> [Work to do]
Return every line of the data below word for word, leaving out the pictures.

Stored data entries:
--- Start ---

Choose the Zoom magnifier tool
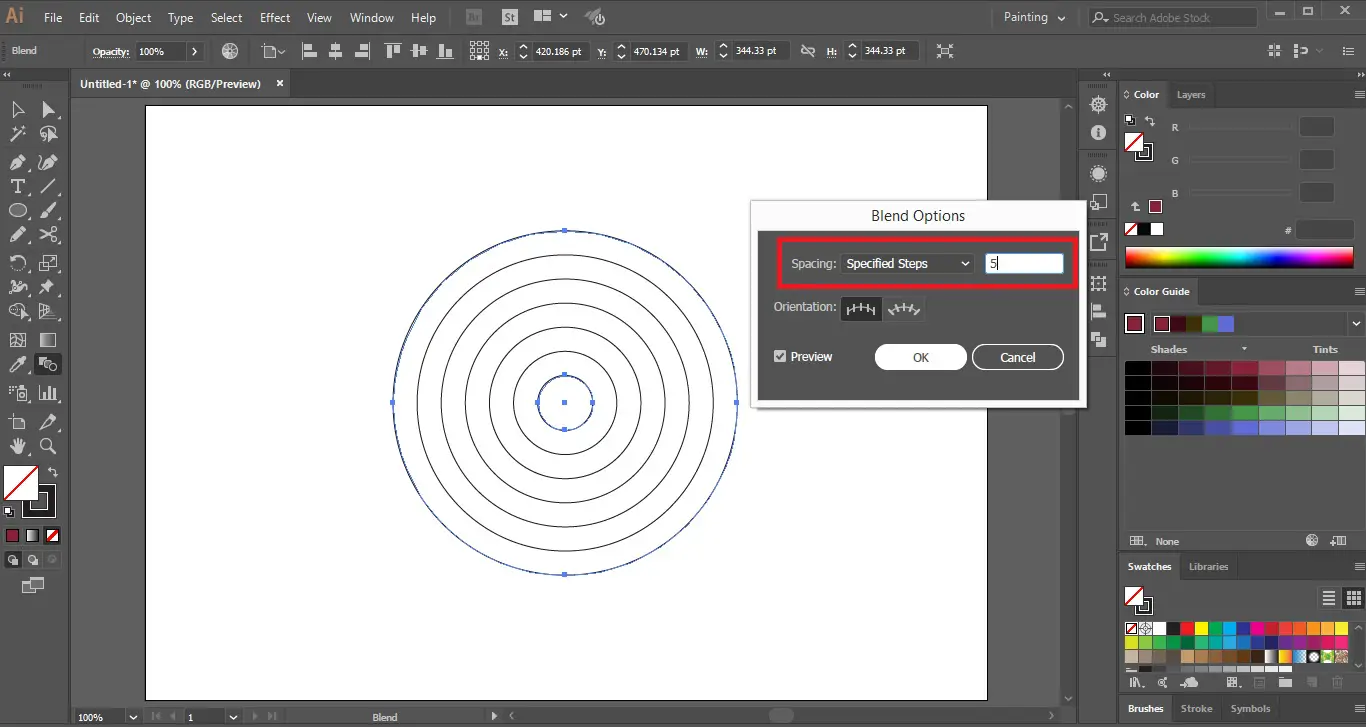 click(x=48, y=446)
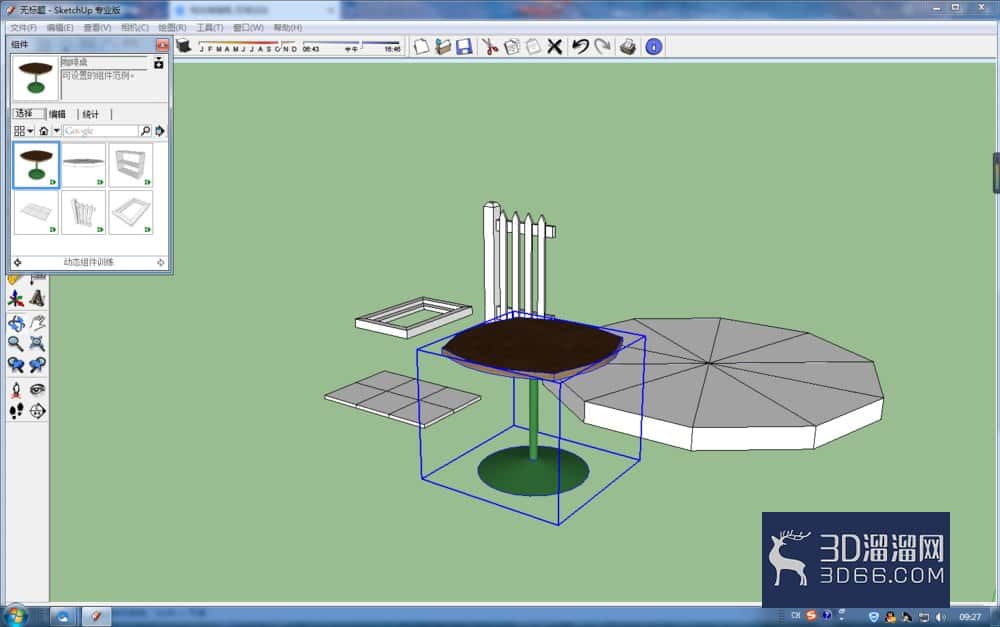Toggle the shadows display button

pos(184,46)
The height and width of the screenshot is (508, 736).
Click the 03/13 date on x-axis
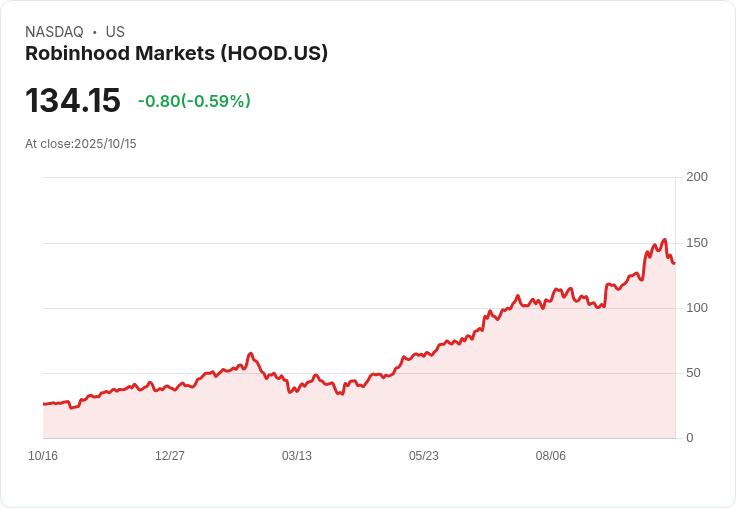click(297, 456)
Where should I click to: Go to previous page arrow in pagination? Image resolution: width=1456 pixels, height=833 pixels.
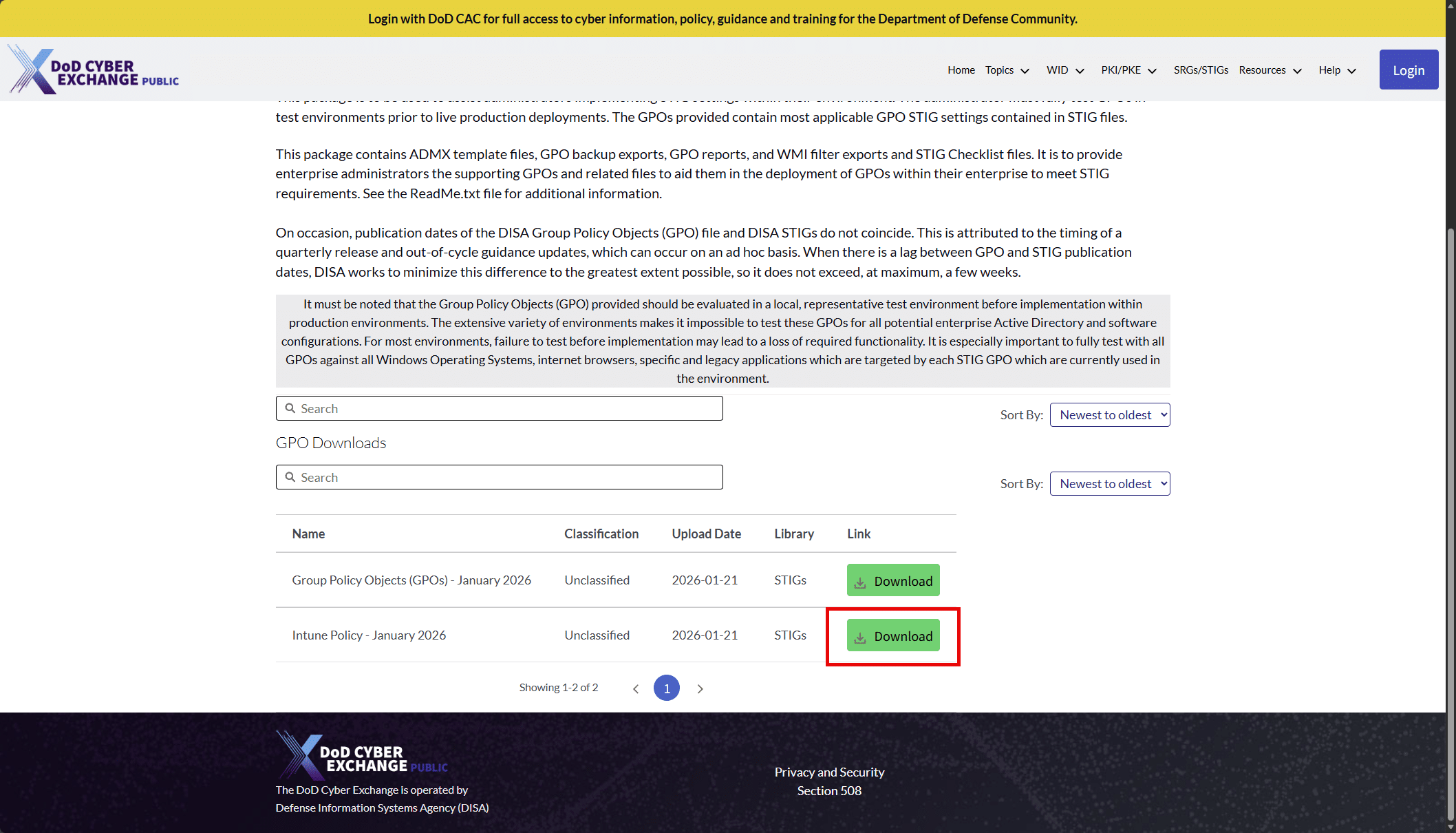pos(636,688)
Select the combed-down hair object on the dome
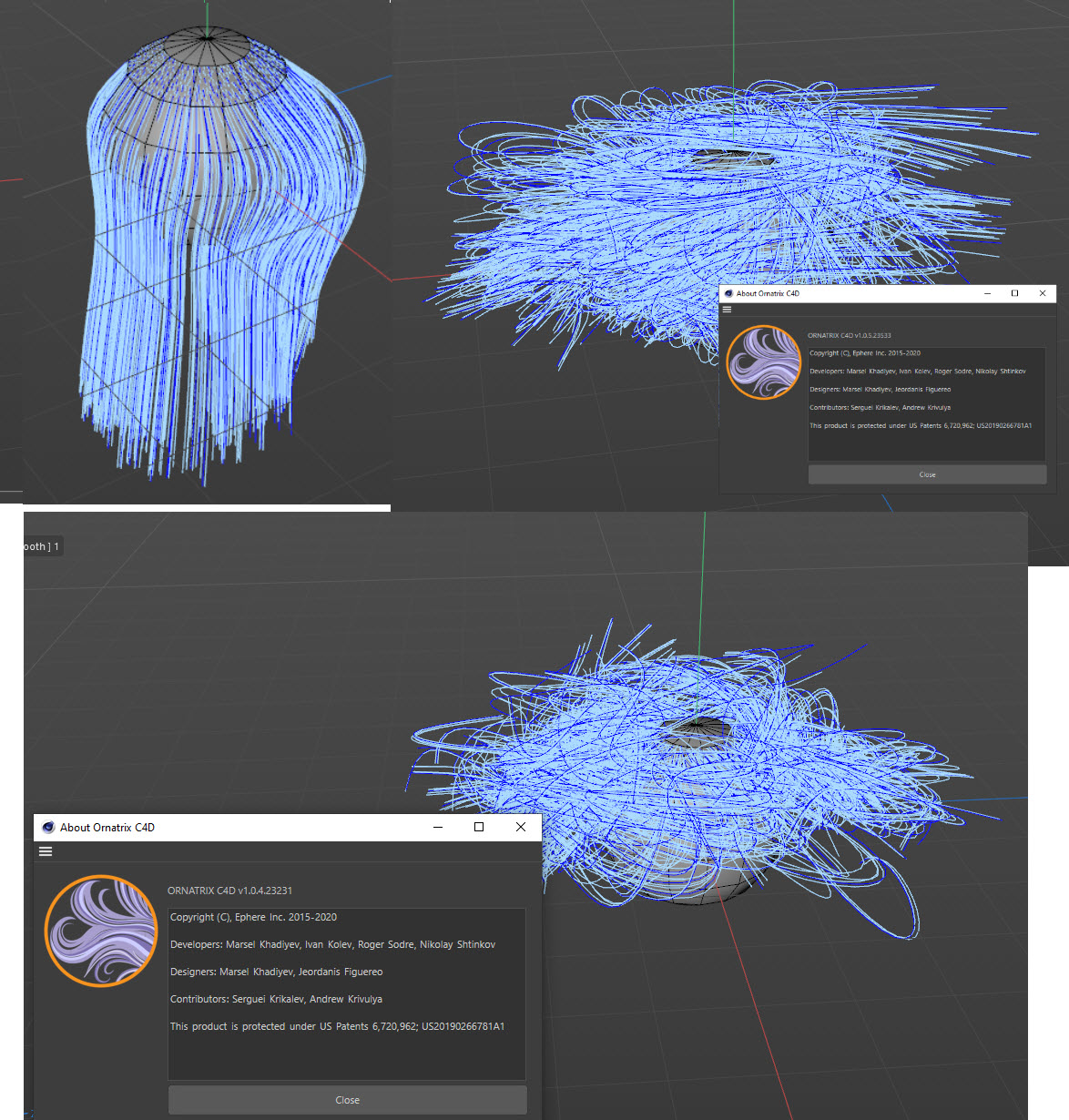1069x1120 pixels. coord(219,273)
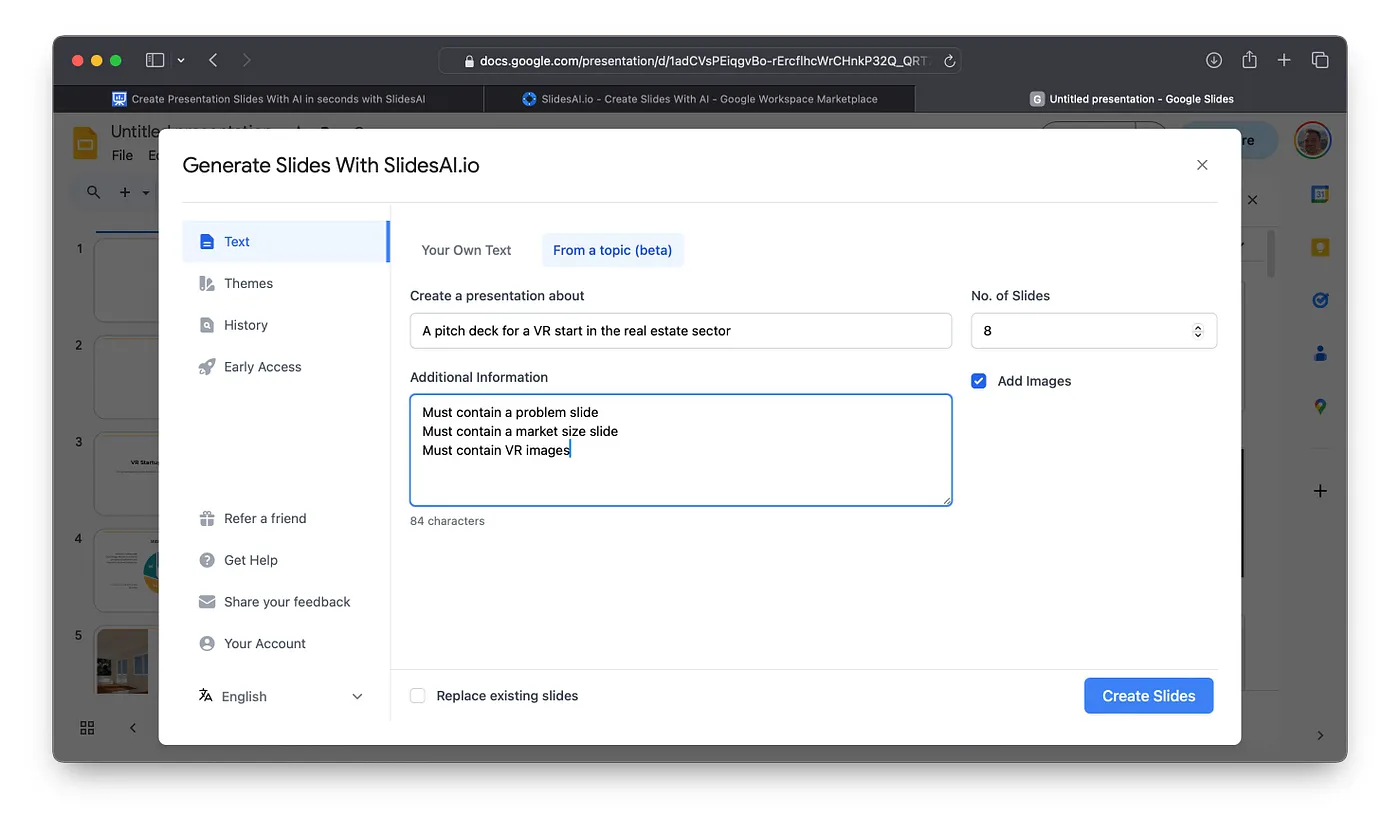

--- End ---

> [Task solution]
Choose the Zoom magnifier tool
 click(x=48, y=446)
Toggle the shadows display button

pos(184,46)
The height and width of the screenshot is (508, 736).
Click the 03/13 date on x-axis
click(297, 456)
Where should I click to: Go to previous page arrow in pagination? Image resolution: width=1456 pixels, height=833 pixels.
pos(636,688)
Select the combed-down hair object on the dome
1069x1120 pixels. coord(219,273)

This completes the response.